Europa se desmarca de la misión naval impulsada por Trump en el Estrecho de Ormuz: "No es nuestra guerra"

La iniciativa del presidente de Estados Unidos, Donald Trump, para organizar una misión naval internacional con el objetivo de garantizar la seguridad marítima en el Estrecho de Ormuz no ha logrado el respaldo esperado entre varios aliados occidentales. Diversos gobiernos europeos y socios estratégicos han mostrado su negativa a participar en una operación militar que podría aumentar la tensión con Irán.

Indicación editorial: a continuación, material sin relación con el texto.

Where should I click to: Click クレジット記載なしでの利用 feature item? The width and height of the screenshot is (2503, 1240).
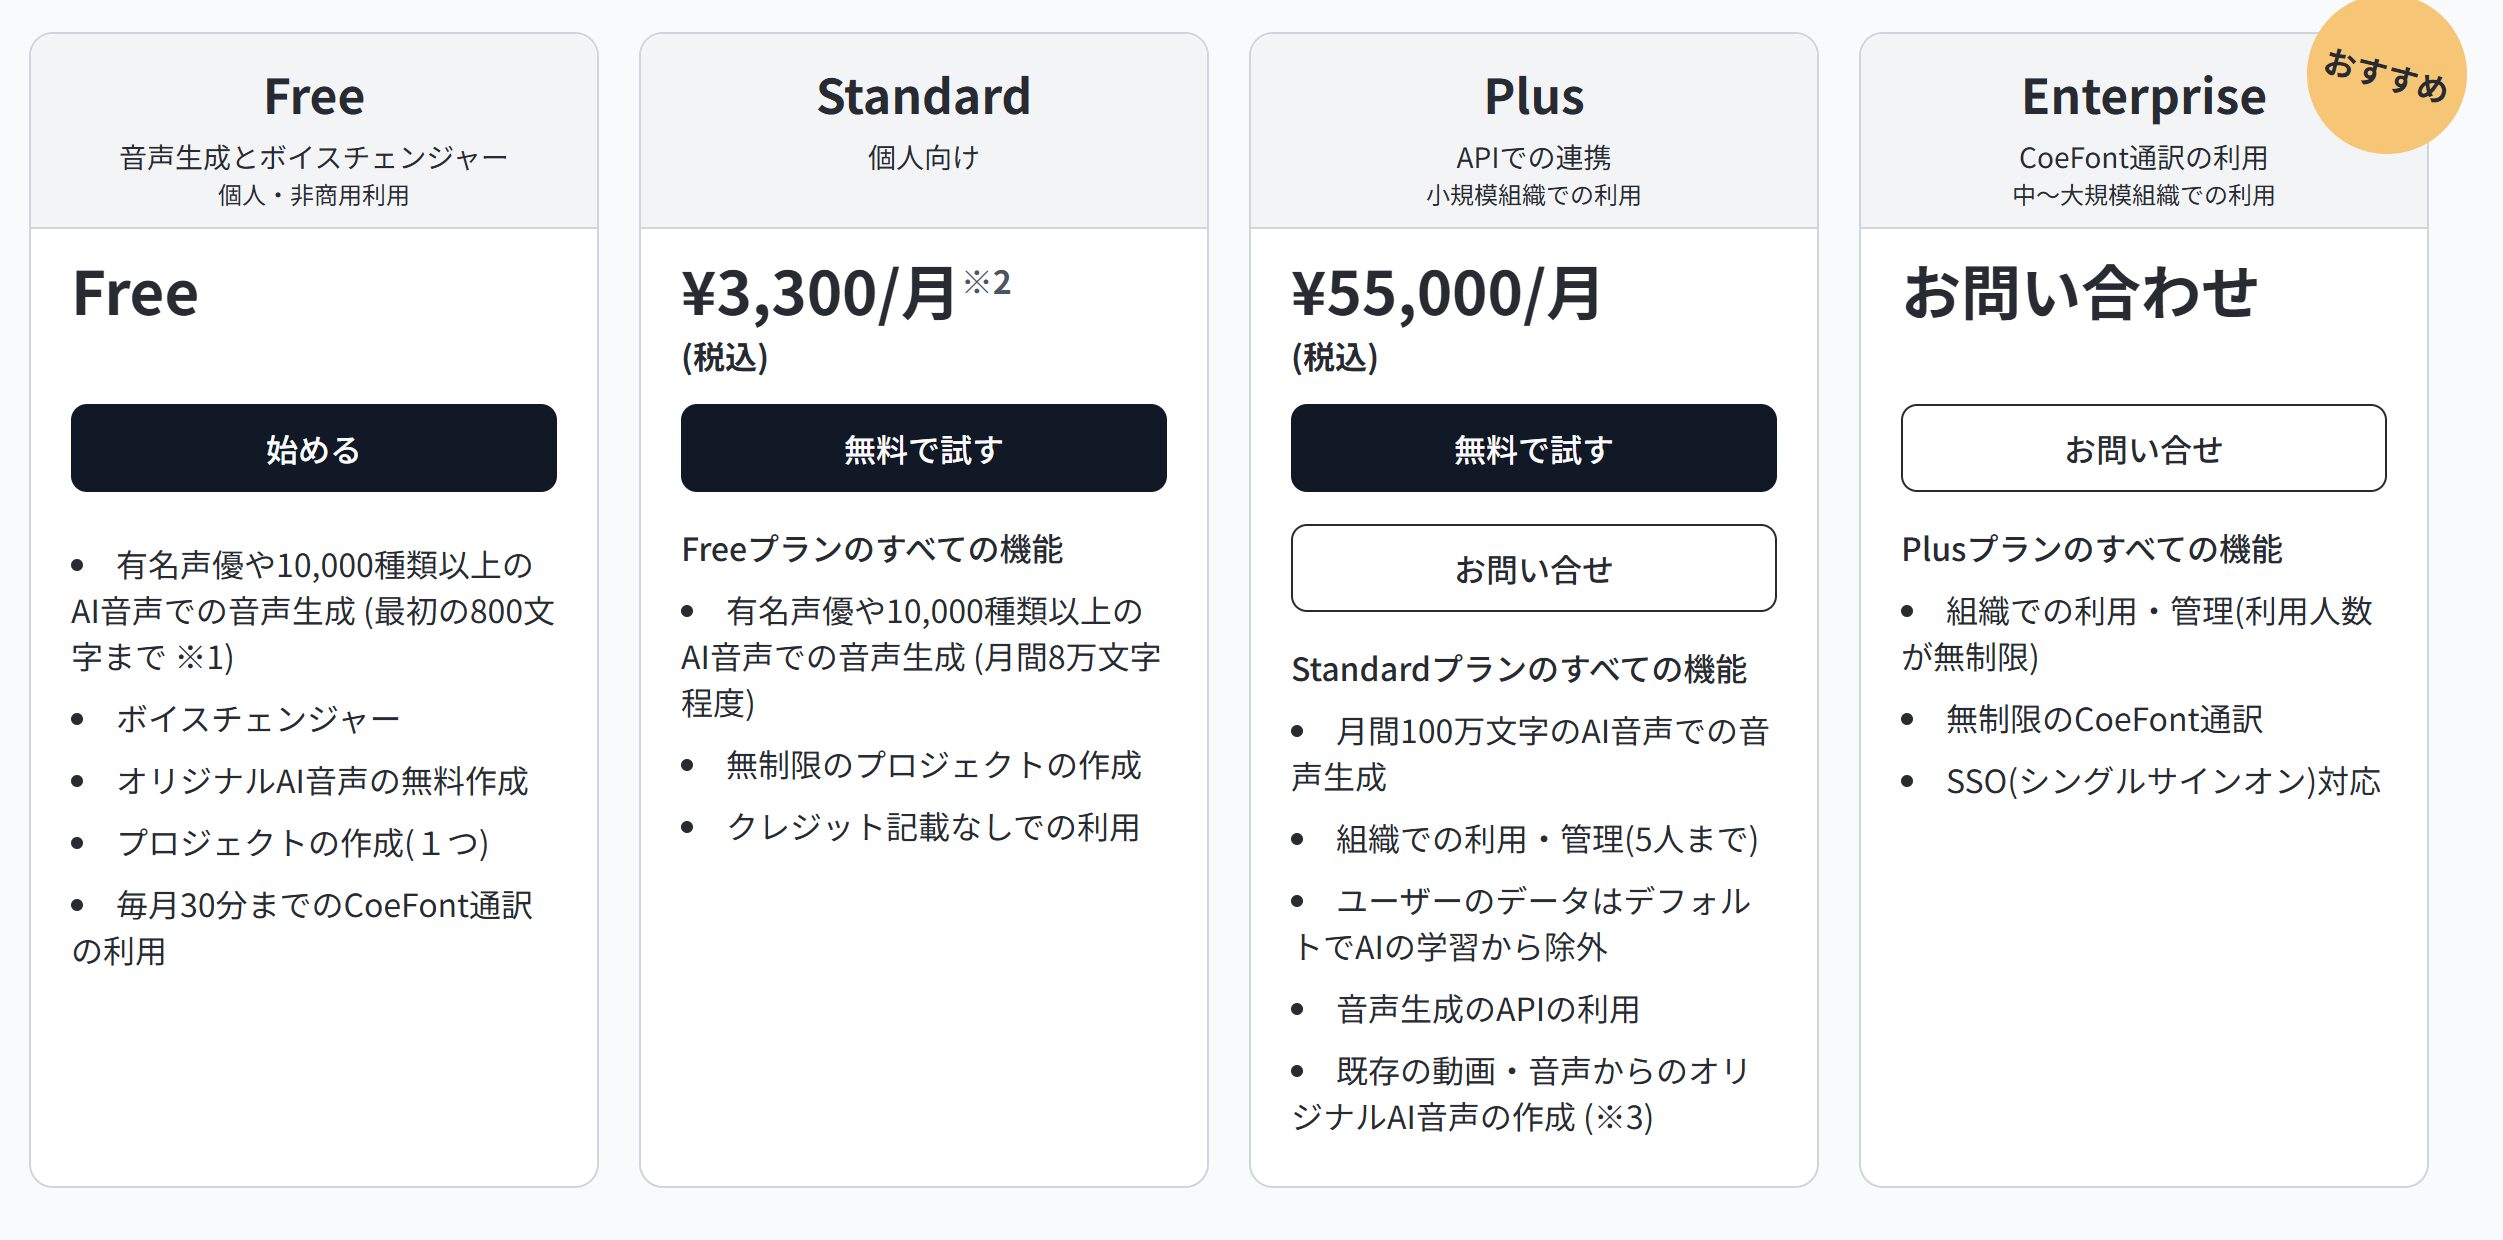click(933, 827)
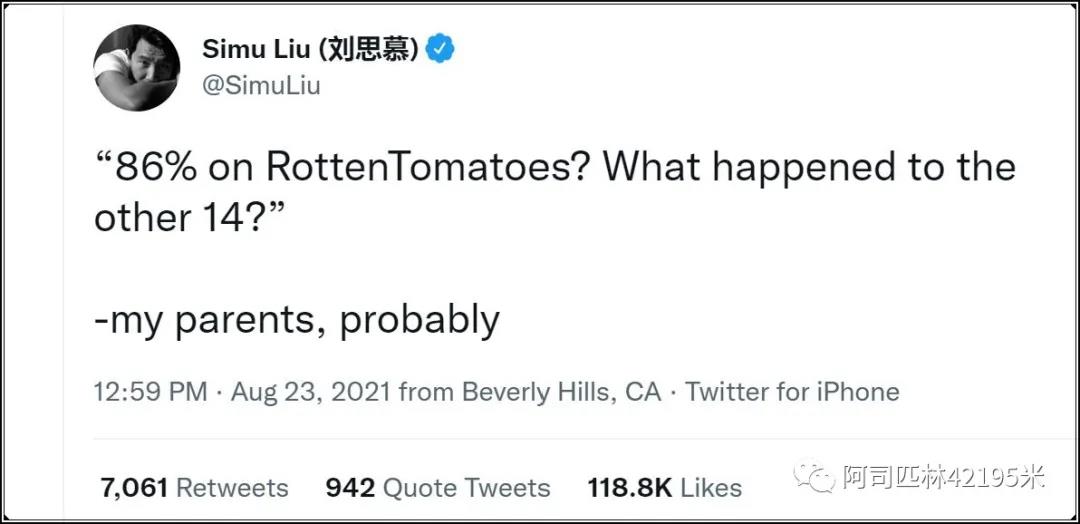The height and width of the screenshot is (524, 1080).
Task: Click Simu Liu's profile avatar photo
Action: [137, 68]
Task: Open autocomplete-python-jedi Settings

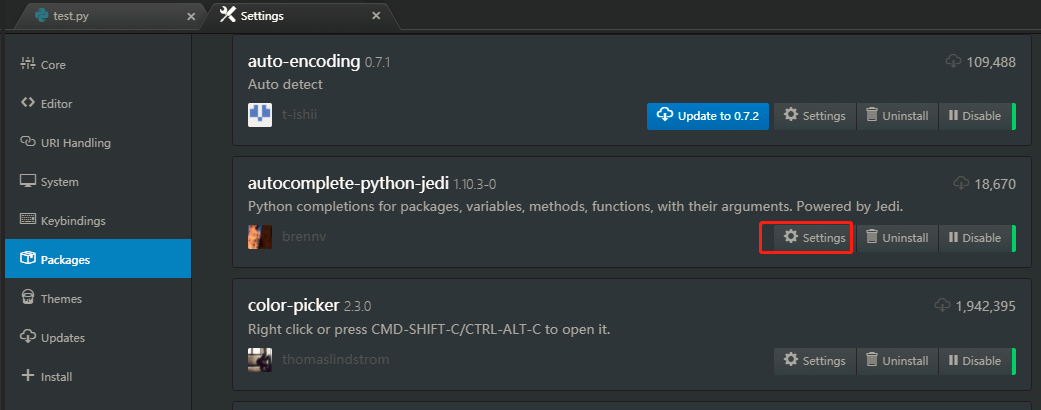Action: pos(814,238)
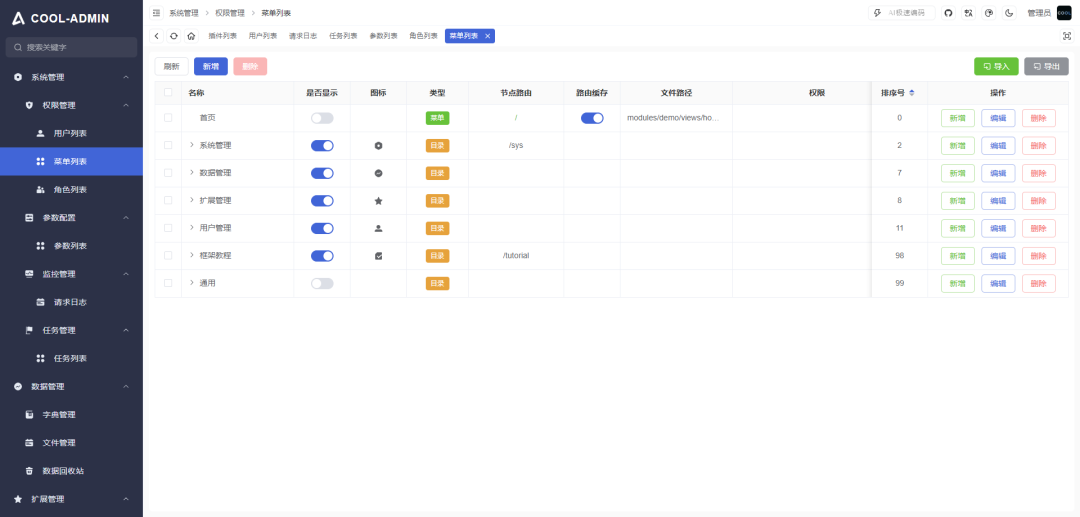Screen dimensions: 1080x517
Task: Open the theme palette settings
Action: pyautogui.click(x=988, y=13)
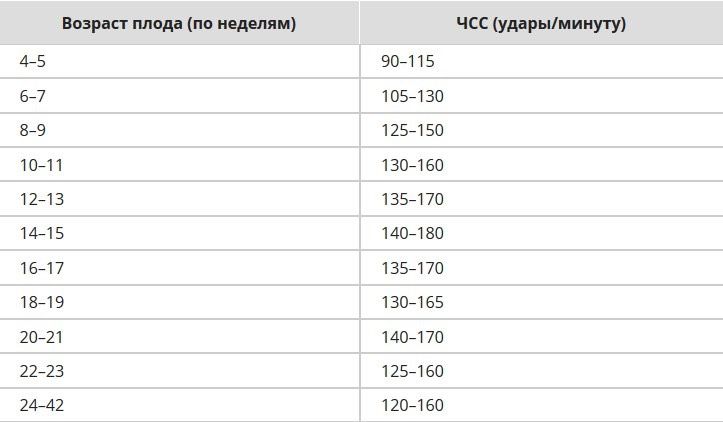
Task: Click the 120–160 heart rate cell
Action: click(412, 406)
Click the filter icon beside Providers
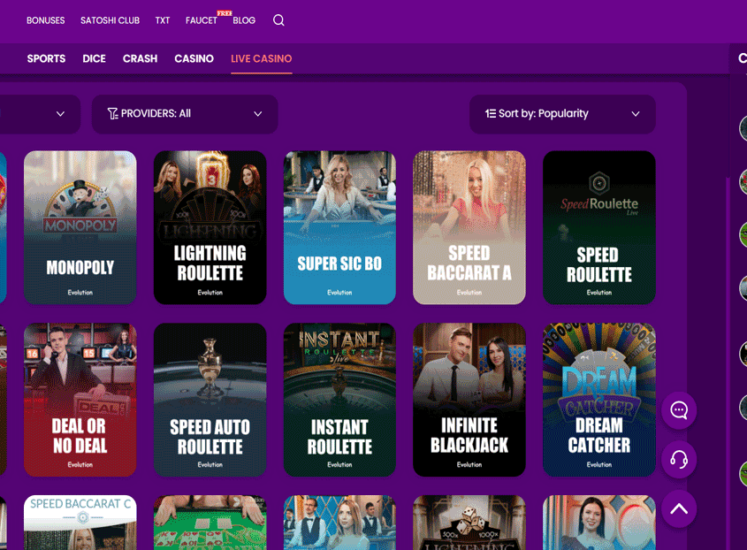Screen dimensions: 747x550 click(x=112, y=114)
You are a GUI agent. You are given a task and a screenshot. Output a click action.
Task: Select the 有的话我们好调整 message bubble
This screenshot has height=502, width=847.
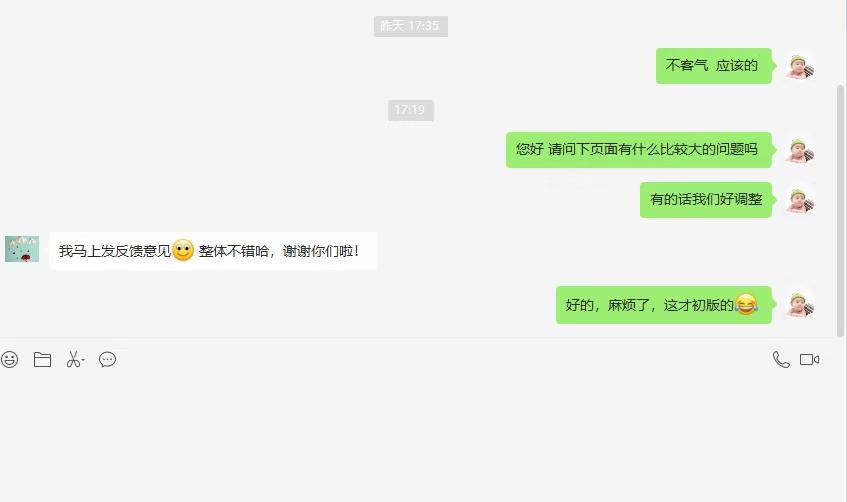click(705, 200)
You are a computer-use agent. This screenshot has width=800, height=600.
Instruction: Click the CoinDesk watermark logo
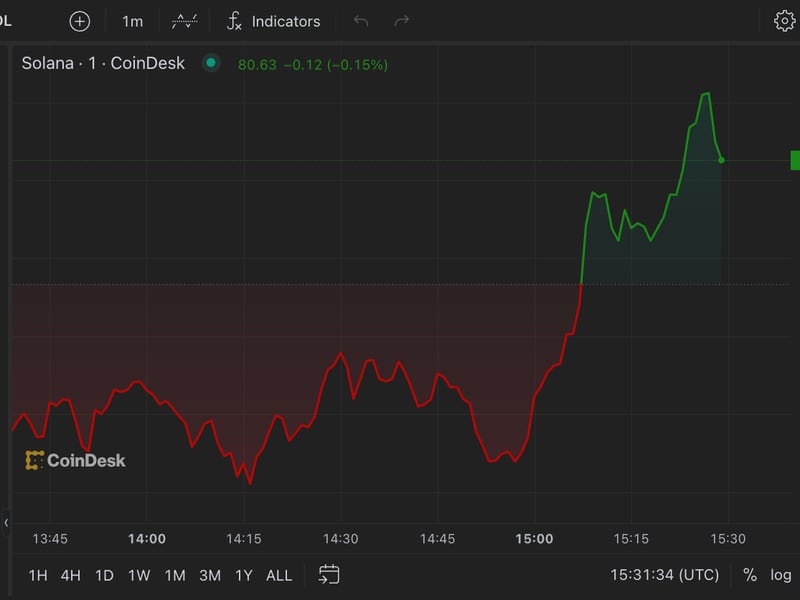pos(76,460)
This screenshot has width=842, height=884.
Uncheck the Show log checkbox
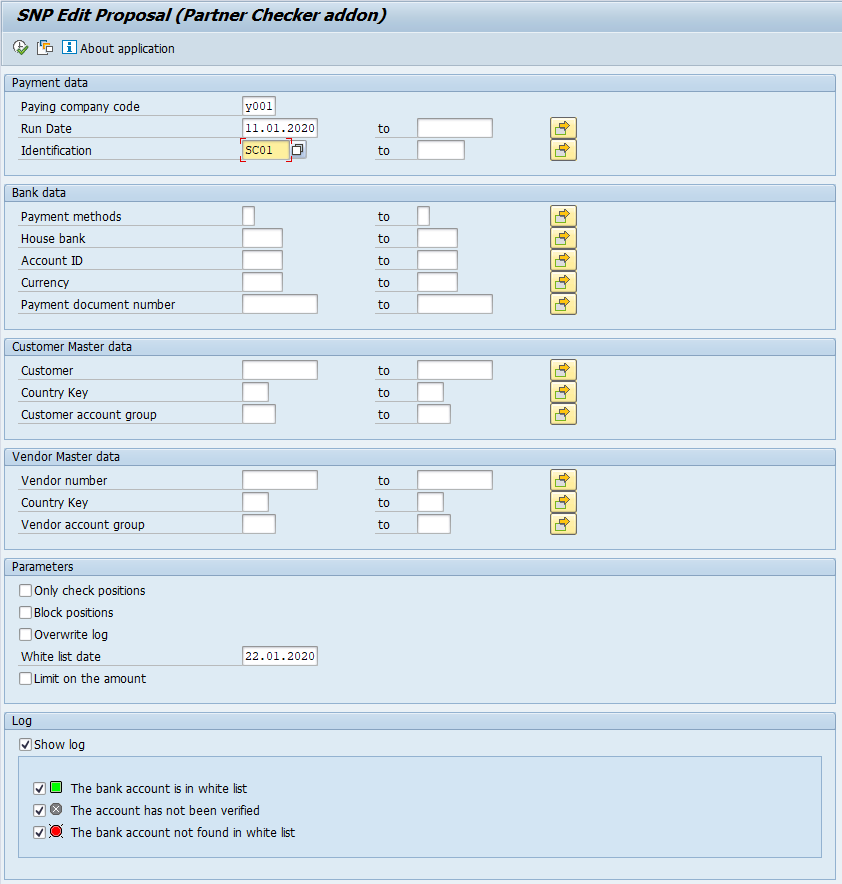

El planteamiento de Washington buscaba reunir fuerzas navales de distintos países para asegurar el tránsito de buques en una de las rutas energéticas más importantes del mundo. Sin embargo, varias capitales consideran que sumarse a la operación podría arrastrarlas a un conflicto de mayor escala en la región.

Desde Alemania, el ministro de Defensa fue especialmente contundente al señalar que Berlín no contempla enviar unidades navales, insistiendo en que la prioridad debe ser reducir la tensión mediante canales diplomáticos y evitar medidas que puedan agravar la situación.

Una postura similar ha adoptado el gobierno del Reino Unido. El primer ministro británico, Keir Starmer, ha subrayado que su país trabaja con socios internacionales para garantizar la seguridad marítima, pero sin implicarse en acciones que puedan ampliar el conflicto.

Otros países europeos también han optado por la prudencia. Tanto Italia como España han dejado claro que no participarán en el despliegue naval planteado por Estados Unidos. Ambos gobiernos defienden que la prioridad debe ser encontrar una salida diplomática que rebaje la tensión en la zona.